### [PROBLEM TO SOLVE]
Extract from the entries every line containing the string "button", copying each one in full.

***

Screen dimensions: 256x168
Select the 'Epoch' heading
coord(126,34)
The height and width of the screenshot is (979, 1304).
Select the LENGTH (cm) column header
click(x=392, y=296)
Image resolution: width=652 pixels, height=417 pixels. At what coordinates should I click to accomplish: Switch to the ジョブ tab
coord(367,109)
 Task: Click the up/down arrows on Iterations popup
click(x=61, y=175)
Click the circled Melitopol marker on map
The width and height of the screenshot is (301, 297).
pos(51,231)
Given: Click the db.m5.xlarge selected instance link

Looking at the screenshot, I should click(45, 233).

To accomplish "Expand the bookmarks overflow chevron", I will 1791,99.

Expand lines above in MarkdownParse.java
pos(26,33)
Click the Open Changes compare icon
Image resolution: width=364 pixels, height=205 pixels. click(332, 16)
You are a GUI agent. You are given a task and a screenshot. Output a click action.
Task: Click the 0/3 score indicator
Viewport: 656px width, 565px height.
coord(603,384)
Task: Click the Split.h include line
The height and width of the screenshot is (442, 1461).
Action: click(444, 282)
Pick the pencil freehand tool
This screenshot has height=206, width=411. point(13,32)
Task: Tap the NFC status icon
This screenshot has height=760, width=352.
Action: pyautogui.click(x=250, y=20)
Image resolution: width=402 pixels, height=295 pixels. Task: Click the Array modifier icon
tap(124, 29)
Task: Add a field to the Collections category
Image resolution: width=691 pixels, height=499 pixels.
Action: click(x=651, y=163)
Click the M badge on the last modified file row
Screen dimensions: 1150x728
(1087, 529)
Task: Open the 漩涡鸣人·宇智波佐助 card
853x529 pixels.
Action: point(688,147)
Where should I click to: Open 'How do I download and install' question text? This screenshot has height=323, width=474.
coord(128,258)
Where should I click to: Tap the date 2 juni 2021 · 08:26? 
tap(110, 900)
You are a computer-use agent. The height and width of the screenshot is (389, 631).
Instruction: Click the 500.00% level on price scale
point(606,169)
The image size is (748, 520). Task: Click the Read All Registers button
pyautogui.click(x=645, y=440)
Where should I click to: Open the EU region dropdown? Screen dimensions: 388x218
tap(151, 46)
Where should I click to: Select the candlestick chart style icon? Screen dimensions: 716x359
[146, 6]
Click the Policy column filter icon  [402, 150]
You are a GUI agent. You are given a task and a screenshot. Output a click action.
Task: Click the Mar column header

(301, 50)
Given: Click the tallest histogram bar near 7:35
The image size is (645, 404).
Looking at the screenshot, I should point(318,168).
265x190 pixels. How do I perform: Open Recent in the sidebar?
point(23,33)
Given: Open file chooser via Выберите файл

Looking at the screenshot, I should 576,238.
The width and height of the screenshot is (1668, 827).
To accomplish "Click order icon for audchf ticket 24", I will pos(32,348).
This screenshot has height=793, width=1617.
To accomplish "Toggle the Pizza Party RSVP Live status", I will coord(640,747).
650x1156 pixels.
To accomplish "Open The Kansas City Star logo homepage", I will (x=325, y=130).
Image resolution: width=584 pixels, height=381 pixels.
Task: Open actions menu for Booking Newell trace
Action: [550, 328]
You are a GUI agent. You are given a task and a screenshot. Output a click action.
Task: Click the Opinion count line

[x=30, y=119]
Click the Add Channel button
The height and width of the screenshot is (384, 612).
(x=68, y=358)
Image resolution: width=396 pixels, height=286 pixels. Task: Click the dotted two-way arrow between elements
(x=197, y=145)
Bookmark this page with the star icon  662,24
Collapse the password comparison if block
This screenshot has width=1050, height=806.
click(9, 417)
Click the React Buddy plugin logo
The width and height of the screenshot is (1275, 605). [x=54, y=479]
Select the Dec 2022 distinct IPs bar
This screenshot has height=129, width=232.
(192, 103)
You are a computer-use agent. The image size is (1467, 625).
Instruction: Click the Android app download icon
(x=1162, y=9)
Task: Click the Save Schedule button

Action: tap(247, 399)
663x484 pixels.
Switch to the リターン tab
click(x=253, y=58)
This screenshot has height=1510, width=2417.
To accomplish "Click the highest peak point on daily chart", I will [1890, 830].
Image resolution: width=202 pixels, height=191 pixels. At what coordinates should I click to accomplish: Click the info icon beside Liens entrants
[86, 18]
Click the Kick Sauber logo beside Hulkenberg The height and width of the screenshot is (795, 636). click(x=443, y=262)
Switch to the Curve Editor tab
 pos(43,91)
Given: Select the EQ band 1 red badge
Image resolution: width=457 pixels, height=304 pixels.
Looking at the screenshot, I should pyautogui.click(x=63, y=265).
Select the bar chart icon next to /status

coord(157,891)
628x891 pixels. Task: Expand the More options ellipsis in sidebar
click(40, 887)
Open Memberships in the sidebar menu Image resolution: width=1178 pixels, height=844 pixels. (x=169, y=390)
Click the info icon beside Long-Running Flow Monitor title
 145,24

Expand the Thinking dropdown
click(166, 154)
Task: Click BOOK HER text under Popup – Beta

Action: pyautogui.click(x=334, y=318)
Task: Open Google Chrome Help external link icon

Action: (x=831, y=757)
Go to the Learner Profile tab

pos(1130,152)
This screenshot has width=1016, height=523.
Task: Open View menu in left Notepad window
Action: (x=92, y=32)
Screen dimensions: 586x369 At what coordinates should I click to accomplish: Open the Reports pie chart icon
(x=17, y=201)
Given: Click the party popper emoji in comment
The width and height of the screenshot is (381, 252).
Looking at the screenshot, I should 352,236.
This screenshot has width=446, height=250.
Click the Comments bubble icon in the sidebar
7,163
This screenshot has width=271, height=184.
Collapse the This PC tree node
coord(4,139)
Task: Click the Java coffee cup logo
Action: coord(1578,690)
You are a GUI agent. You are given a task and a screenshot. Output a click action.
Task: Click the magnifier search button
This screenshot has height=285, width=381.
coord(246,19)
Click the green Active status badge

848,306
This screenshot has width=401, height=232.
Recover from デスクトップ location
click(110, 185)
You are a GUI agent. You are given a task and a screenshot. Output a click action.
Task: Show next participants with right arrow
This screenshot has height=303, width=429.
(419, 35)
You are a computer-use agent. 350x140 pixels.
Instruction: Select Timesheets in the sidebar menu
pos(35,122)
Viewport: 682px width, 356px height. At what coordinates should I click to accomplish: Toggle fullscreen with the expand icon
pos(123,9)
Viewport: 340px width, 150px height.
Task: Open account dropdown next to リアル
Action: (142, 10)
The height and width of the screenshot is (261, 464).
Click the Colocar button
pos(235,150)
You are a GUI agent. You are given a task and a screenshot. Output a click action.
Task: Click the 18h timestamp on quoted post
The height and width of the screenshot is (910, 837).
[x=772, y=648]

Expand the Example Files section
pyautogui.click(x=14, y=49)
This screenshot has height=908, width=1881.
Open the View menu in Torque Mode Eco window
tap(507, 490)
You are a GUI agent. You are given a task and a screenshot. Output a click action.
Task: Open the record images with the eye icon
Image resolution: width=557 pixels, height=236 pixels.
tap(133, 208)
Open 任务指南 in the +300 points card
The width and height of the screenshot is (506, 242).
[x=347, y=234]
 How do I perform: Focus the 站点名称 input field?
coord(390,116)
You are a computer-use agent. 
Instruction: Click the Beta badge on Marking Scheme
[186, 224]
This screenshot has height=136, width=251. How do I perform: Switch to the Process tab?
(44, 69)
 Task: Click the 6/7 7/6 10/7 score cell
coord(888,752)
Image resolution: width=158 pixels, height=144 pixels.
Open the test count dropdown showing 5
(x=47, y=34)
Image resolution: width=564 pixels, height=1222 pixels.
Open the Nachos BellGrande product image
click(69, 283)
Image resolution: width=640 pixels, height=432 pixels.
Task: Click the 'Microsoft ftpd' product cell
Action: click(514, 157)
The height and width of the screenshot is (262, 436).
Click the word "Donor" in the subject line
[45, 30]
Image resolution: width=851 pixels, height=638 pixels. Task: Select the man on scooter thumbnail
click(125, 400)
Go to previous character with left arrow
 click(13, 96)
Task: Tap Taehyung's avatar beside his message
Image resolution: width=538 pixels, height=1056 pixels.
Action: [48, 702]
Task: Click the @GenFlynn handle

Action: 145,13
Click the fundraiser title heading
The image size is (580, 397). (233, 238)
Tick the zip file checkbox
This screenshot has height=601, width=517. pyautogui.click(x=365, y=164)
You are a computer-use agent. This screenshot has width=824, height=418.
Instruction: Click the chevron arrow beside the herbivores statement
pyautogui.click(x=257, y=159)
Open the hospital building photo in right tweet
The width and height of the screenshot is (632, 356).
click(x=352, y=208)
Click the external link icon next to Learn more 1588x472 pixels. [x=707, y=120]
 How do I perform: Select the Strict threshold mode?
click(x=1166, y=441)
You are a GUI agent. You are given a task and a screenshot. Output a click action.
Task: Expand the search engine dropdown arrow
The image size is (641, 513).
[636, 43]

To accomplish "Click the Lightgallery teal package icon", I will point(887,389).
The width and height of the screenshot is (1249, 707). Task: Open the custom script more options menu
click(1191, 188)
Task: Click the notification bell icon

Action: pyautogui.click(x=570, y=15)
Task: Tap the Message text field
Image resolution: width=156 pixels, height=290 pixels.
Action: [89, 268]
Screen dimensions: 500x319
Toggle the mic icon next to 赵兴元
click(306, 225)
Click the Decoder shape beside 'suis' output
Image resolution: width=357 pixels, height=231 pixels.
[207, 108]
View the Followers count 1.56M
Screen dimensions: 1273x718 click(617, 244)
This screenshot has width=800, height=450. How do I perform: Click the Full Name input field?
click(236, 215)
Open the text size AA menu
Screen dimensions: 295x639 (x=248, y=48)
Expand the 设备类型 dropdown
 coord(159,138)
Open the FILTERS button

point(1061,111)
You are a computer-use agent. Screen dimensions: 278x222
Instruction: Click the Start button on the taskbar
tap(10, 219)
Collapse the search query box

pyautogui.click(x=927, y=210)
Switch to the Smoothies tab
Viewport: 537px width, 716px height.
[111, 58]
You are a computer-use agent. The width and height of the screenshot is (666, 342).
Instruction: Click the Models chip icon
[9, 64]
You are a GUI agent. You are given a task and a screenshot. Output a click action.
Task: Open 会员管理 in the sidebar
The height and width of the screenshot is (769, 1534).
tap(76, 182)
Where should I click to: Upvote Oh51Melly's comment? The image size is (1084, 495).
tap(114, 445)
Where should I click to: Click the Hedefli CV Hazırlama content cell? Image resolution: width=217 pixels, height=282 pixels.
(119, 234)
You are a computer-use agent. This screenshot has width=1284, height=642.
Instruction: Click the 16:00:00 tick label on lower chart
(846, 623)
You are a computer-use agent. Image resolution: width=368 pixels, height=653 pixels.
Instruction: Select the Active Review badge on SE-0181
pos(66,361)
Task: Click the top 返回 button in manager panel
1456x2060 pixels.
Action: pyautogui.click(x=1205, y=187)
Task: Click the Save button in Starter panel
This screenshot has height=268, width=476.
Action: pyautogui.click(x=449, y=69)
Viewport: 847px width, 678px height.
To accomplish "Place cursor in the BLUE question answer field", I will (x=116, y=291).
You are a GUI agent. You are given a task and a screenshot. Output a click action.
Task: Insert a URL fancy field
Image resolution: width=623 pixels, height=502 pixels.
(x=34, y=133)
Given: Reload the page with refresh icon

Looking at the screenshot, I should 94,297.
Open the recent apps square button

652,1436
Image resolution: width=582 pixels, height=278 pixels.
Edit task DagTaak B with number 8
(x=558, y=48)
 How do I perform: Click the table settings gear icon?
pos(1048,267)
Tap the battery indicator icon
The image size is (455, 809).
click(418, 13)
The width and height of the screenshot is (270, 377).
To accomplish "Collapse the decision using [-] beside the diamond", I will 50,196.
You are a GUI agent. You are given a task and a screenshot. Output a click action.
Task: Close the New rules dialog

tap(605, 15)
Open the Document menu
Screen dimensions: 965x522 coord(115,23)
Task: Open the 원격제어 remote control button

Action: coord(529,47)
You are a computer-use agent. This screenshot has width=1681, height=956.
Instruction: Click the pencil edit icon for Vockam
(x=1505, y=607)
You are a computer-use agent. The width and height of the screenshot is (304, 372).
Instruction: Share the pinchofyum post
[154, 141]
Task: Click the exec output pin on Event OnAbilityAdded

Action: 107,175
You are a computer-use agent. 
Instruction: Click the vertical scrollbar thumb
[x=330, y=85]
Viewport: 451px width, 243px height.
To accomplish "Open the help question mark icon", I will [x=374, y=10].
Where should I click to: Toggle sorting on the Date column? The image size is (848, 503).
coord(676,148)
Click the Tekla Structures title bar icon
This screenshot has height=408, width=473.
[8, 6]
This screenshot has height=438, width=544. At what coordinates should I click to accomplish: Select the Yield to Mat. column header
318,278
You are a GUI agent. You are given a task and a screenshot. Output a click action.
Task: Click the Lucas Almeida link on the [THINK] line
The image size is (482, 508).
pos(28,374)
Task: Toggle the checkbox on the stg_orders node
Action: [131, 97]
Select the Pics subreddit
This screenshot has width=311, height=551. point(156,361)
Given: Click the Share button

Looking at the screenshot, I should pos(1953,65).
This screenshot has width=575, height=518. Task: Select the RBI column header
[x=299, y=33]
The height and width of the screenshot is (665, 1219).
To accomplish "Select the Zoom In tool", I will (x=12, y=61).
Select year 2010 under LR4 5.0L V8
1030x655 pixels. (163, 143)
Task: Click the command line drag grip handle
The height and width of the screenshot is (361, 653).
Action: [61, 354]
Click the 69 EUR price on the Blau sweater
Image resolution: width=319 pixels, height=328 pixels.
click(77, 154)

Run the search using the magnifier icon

***

### [COMPLETED TASK]
The image size is (748, 520). Task: Click the Read All Registers button
Click the Add Channel button
Task: Click the Save Schedule button
Task: Click the magnifier search button
Click the Colocar button
Open the FILTERS button
Instruction: Click the Start button on the taskbar
Task: Click the top 返回 button in manager panel
Task: Click the Save button in Starter panel
Open the recent apps square button
Task: Open the 원격제어 remote control button
Given: Click the Share button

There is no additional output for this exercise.